WHAT YOU WILL DO: Return every line of the listing below without changing a single character.
== SUPPLIED MATERIAL
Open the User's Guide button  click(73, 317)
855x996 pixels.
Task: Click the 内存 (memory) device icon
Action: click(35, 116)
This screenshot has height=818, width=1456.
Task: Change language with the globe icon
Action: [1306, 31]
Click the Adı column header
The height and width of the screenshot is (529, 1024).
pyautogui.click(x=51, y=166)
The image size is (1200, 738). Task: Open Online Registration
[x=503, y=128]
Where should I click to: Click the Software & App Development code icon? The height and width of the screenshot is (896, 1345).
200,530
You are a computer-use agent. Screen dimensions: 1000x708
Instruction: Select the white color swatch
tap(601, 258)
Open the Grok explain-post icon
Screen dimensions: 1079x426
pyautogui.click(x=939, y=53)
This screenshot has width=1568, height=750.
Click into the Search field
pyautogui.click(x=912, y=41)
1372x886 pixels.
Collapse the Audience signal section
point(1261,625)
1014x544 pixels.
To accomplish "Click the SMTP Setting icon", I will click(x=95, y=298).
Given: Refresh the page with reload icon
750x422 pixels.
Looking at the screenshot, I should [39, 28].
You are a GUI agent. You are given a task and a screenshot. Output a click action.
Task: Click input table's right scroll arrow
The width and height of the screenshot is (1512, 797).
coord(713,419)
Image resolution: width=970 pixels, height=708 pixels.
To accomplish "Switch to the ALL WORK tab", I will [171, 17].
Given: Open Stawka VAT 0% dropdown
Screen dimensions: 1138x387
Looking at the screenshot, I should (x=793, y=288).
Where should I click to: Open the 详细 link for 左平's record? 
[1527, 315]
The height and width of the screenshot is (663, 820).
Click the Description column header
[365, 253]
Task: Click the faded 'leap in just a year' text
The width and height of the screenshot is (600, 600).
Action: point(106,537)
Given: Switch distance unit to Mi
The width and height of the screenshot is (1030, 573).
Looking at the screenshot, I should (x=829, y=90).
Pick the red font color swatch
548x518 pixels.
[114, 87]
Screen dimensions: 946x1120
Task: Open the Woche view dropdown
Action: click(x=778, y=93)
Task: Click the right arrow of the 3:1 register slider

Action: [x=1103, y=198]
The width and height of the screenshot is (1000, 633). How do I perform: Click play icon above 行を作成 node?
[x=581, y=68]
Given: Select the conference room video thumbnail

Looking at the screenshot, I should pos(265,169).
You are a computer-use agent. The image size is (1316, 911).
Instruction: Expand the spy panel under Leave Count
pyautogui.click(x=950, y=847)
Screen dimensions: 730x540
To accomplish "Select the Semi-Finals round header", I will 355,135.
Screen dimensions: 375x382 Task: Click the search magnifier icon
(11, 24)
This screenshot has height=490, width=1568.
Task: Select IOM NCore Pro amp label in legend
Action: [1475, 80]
====
TASK OUTPUT:
Open the User's Guide button  click(73, 317)
855x996 pixels.
Task: Click the 内存 (memory) device icon
Action: click(35, 116)
This screenshot has height=818, width=1456.
Task: Change language with the globe icon
Action: [1306, 31]
Click the Adı column header
The height and width of the screenshot is (529, 1024).
pyautogui.click(x=51, y=166)
The image size is (1200, 738). Task: Open Online Registration
[x=503, y=128]
Where should I click to: Click the Software & App Development code icon? The height and width of the screenshot is (896, 1345).
200,530
You are a computer-use agent. Screen dimensions: 1000x708
Instruction: Select the white color swatch
tap(601, 258)
Open the Grok explain-post icon
Screen dimensions: 1079x426
pyautogui.click(x=939, y=53)
This screenshot has width=1568, height=750.
Click into the Search field
pyautogui.click(x=912, y=41)
1372x886 pixels.
Collapse the Audience signal section
point(1261,625)
1014x544 pixels.
To accomplish "Click the SMTP Setting icon", I will click(x=95, y=298).
Given: Refresh the page with reload icon
750x422 pixels.
Looking at the screenshot, I should [39, 28].
You are a GUI agent. You are given a task and a screenshot. Output a click action.
Task: Click input table's right scroll arrow
The width and height of the screenshot is (1512, 797).
coord(713,419)
Image resolution: width=970 pixels, height=708 pixels.
To accomplish "Switch to the ALL WORK tab", I will [171, 17].
Given: Open Stawka VAT 0% dropdown
Screen dimensions: 1138x387
Looking at the screenshot, I should (x=793, y=288).
Where should I click to: Open the 详细 link for 左平's record? 
[1527, 315]
The height and width of the screenshot is (663, 820).
Click the Description column header
[365, 253]
Task: Click the faded 'leap in just a year' text
The width and height of the screenshot is (600, 600).
Action: point(106,537)
Given: Switch distance unit to Mi
The width and height of the screenshot is (1030, 573).
Looking at the screenshot, I should (x=829, y=90).
Pick the red font color swatch
548x518 pixels.
[114, 87]
Screen dimensions: 946x1120
Task: Open the Woche view dropdown
Action: click(x=778, y=93)
Task: Click the right arrow of the 3:1 register slider

Action: [x=1103, y=198]
The width and height of the screenshot is (1000, 633). How do I perform: Click play icon above 行を作成 node?
[x=581, y=68]
Given: Select the conference room video thumbnail

Looking at the screenshot, I should pos(265,169).
You are a computer-use agent. The image size is (1316, 911).
Instruction: Expand the spy panel under Leave Count
pyautogui.click(x=950, y=847)
Screen dimensions: 730x540
To accomplish "Select the Semi-Finals round header", I will 355,135.
Screen dimensions: 375x382 Task: Click the search magnifier icon
(11, 24)
This screenshot has height=490, width=1568.
Task: Select IOM NCore Pro amp label in legend
Action: [1475, 80]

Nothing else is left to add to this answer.